Copy out all of the following material, changing every "GUI agent" to "screen agent" and leaving everything else as it is.

____

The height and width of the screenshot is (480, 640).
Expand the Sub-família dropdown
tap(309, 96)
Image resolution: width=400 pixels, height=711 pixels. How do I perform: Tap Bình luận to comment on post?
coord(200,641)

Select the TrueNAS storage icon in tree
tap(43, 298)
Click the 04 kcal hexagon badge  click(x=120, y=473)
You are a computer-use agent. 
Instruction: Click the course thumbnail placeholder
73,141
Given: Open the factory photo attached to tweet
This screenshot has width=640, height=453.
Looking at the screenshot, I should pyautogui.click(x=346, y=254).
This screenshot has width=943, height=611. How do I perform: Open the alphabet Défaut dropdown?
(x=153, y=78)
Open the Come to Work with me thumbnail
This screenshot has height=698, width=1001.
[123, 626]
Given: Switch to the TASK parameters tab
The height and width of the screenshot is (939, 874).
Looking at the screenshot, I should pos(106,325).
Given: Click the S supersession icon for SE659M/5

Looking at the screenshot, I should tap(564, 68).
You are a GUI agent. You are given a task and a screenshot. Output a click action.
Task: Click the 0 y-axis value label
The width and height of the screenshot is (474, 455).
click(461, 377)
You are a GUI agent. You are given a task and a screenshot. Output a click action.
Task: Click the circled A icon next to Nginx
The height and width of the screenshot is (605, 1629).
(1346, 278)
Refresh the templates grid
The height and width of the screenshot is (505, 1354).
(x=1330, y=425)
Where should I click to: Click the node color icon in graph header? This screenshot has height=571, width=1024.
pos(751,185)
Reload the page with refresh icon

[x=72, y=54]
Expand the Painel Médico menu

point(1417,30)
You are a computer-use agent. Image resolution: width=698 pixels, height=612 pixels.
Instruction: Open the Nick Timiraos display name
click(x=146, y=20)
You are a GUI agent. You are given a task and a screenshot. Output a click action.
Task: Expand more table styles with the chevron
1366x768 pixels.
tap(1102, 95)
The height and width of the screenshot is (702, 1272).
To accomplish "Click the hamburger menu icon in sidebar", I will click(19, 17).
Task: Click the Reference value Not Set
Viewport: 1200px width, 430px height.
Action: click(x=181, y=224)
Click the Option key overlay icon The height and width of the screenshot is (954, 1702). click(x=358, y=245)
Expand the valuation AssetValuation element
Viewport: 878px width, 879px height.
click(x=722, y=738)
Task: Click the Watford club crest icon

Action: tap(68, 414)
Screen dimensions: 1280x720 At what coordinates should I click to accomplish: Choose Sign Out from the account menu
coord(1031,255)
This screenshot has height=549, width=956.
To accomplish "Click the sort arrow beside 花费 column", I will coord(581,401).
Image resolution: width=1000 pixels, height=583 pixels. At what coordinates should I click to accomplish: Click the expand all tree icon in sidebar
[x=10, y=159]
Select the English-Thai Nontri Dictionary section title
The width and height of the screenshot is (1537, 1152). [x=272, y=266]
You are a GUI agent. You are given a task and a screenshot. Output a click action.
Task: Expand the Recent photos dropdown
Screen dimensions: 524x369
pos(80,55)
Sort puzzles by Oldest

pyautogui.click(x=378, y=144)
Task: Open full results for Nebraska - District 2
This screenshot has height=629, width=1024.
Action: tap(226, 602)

____

# Exercise output:
The height and width of the screenshot is (480, 640).
Expand the Sub-família dropdown
tap(309, 96)
Image resolution: width=400 pixels, height=711 pixels. How do I perform: Tap Bình luận to comment on post?
coord(200,641)

Select the TrueNAS storage icon in tree
tap(43, 298)
Click the 04 kcal hexagon badge  click(x=120, y=473)
You are a computer-use agent. 
Instruction: Click the course thumbnail placeholder
73,141
Given: Open the factory photo attached to tweet
This screenshot has width=640, height=453.
Looking at the screenshot, I should pyautogui.click(x=346, y=254).
This screenshot has width=943, height=611. How do I perform: Open the alphabet Défaut dropdown?
(x=153, y=78)
Open the Come to Work with me thumbnail
This screenshot has height=698, width=1001.
[123, 626]
Given: Switch to the TASK parameters tab
The height and width of the screenshot is (939, 874).
Looking at the screenshot, I should pos(106,325).
Given: Click the S supersession icon for SE659M/5

Looking at the screenshot, I should tap(564, 68).
You are a screen agent. You are given a task and a screenshot. Output a click action.
Task: Click the 0 y-axis value label
The width and height of the screenshot is (474, 455).
click(461, 377)
You are a screen agent. You are given a task and a screenshot. Output a click action.
Task: Click the circled A icon next to Nginx
The height and width of the screenshot is (605, 1629).
(1346, 278)
Refresh the templates grid
The height and width of the screenshot is (505, 1354).
(x=1330, y=425)
Where should I click to: Click the node color icon in graph header? This screenshot has height=571, width=1024.
pos(751,185)
Reload the page with refresh icon

[x=72, y=54]
Expand the Painel Médico menu

point(1417,30)
You are a computer-use agent. Image resolution: width=698 pixels, height=612 pixels.
Instruction: Open the Nick Timiraos display name
click(x=146, y=20)
You are a screen agent. You are given a task and a screenshot. Output a click action.
Task: Expand more table styles with the chevron
1366x768 pixels.
tap(1102, 95)
The height and width of the screenshot is (702, 1272).
To accomplish "Click the hamburger menu icon in sidebar", I will click(19, 17).
Task: Click the Reference value Not Set
Viewport: 1200px width, 430px height.
Action: click(x=181, y=224)
Click the Option key overlay icon The height and width of the screenshot is (954, 1702). click(x=358, y=245)
Expand the valuation AssetValuation element
Viewport: 878px width, 879px height.
click(x=722, y=738)
Task: Click the Watford club crest icon

Action: tap(68, 414)
Screen dimensions: 1280x720 At what coordinates should I click to accomplish: Choose Sign Out from the account menu
coord(1031,255)
This screenshot has height=549, width=956.
To accomplish "Click the sort arrow beside 花费 column", I will coord(581,401).
Image resolution: width=1000 pixels, height=583 pixels. At what coordinates should I click to accomplish: Click the expand all tree icon in sidebar
[x=10, y=159]
Select the English-Thai Nontri Dictionary section title
The width and height of the screenshot is (1537, 1152). [x=272, y=266]
You are a screen agent. You are given a task and a screenshot. Output a click action.
Task: Expand the Recent photos dropdown
Screen dimensions: 524x369
pos(80,55)
Sort puzzles by Oldest

pyautogui.click(x=378, y=144)
Task: Open full results for Nebraska - District 2
This screenshot has height=629, width=1024.
Action: tap(226, 602)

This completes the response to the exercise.